Solution for Incorrect calculations using a Cythonized class on Dask Distributed
is Given Below:

I’ve been banging my head against this issue – any help would be much appreciated. I’m not sure exactly where to go from here.

I’m using Dask to parallelize a least-cost-path calculation using scikit-image’s MCP class

The class is written in Cython, and since Dask expects intermediate results to be serializable I have implemented a Wrapper that “recreates” the MCP class during deserialization.

When I run the code without Dask, or using Dask’s single-threaded scheduler, it takes longer but the results come back fine.

However, when I switch to running using processes or threads (still using Dask Distributed), I get no errors, but I get a bunch of np.inf‘s in my results.

Furthermore, the results themselves are not consistent with what I get running on a single thread.

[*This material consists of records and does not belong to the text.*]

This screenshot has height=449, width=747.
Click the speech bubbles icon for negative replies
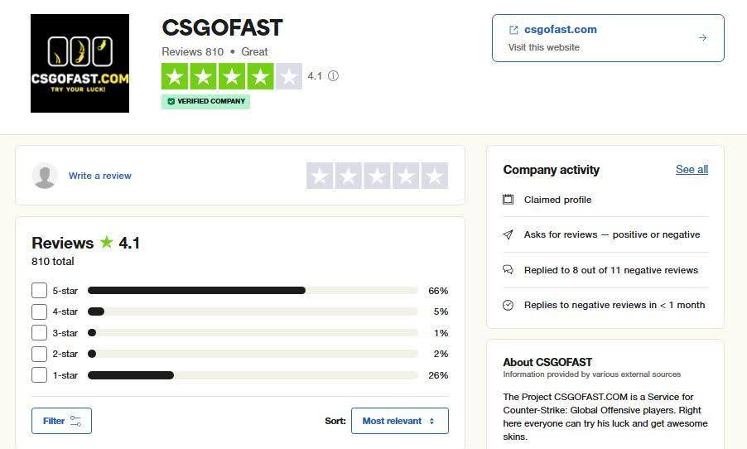pyautogui.click(x=508, y=270)
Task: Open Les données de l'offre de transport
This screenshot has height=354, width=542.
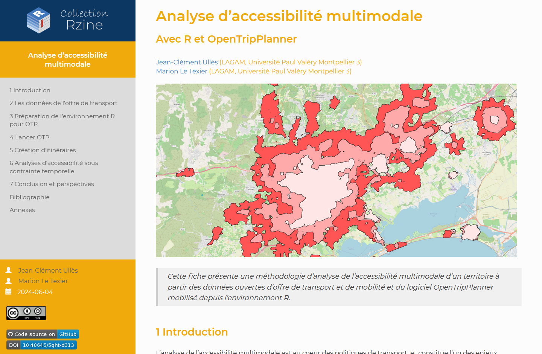Action: [64, 103]
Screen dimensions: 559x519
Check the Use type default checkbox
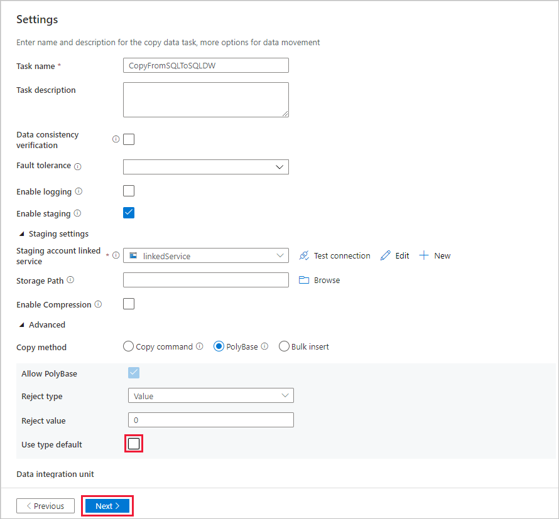134,443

Adding relevant code snippets here:

# Create a client locally
if cluster_type == 'local':
        try:
            client = Client('127.0.0.1:8786')
        except:   
            cluster = LocalCluster(n_workers = 8, 
                               processes=True, 
                               threads_per_worker=8, 
                               scheduler_port=8786)

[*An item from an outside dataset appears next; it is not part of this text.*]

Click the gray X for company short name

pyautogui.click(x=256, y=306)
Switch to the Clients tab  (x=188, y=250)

            client = Client(cluster)
## Create wrapper for MCP
# Creates a wrapper for Cython MCP Class
class Wrapper(object):
    def __init__(self, get_mcp):
        self.get_mcp = get_mcp 
        self.mcp = get_mcp()

    def __reduce__(self):
        #https://stackoverflow.com/questions/19855156/whats-the-exact-usage-of-reduce-in-pickler
        # When unpickled, the filter will be reloaded
        return(self.__class__, (self.get_mcp, ))


def load_mcp():
    print("...loading mcp...")
    inR = rasterio.open(friction_raster_path)
    inD = inR.read()[0,:,:] 
    inD = np.array(inD, dtype=np.float128) * 30 # important to specify pixel size in meters here in oder to get correct measurements
    inD = np.array(inD, dtype=np.float32)
    inD = np.nan_to_num(inD)
    mcp = graph.MCP_Geometric(inD)
    return mcp


# Init the wrapper for MCP
wrapper = Wrapper(load_mcp)

# Only reload inR here to do the crs check
inR = rasterio.open(friction_raster_path)
# Get costs from origin to dests
def get_costs_for_origin(wrapper, origin_id:str, origin_coords:tuple, dests:pd.DataFrame):
    # TODO - dests should be a list of tuples only
    res=[]
    origin_coords = [origin_coords]
    ends = dests.MCP_DESTS_COORDS.to_list()
    costs, traceback = wrapper.mcp.find_costs(starts=origin_coords, ends=ends)#ends=destinations.MCP_DESTS_COORDS.to_list())
    for idx, dest in enumerate(dests.to_dict(orient="records")):
        dest_coords = dest['MCP_DESTS_COORDS']
        tt = costs[dest_coords[0], dest_coords[1]]
        if tt > 9999999999:
            print(dest['id'])
            print(tt)
            raise ValueError("INF")
        res.append(
            {"d_id": dest['id'], 
             "d_tt": tt}
        )
            
    return {"o_id": origin_id, "o_tfan": res}
# Run on distributed scheduler using processes
def run_async(wrapper:Wrapper, origins_d:pd.DataFrame, dests_d:pd.DataFrame):
    # Broadcast the wrapper to all nodes
    wrapper = client.scatter(wrapper, broadcast=True)
    wait(wrapper)

    # Broadcast destinations to all nodes.
    dests_d = client.scatter(dests_d, broadcast=True)
    wait(dests_d)

    #https://docs.dask.org/en/latest/futures.html
    tasks = []
    for idx, origin in enumerate(origins_d):
        print(f"Origin {idx} of {len(origins_d)}")
        task = dask.delayed(get_costs_for_origin)(
            wrapper=wrapper,
            origin_id = origin['id'],
            origin_coords = origin['MCP_DESTS_COORDS'],
            dests=dests_d)#client.submit(get_costs_for_origin, wrapper, ogin, dests)
        tasks.append(task)
    #all_res = client.gather(futures)
    all_res_dsk = dask.compute(*tasks)
    all_res_dsk = list(all_res_dsk)
    return all_res_dsk

I’m assuming it’s something with the MCP class, but can’t figure out what could be causing the INFs to happen.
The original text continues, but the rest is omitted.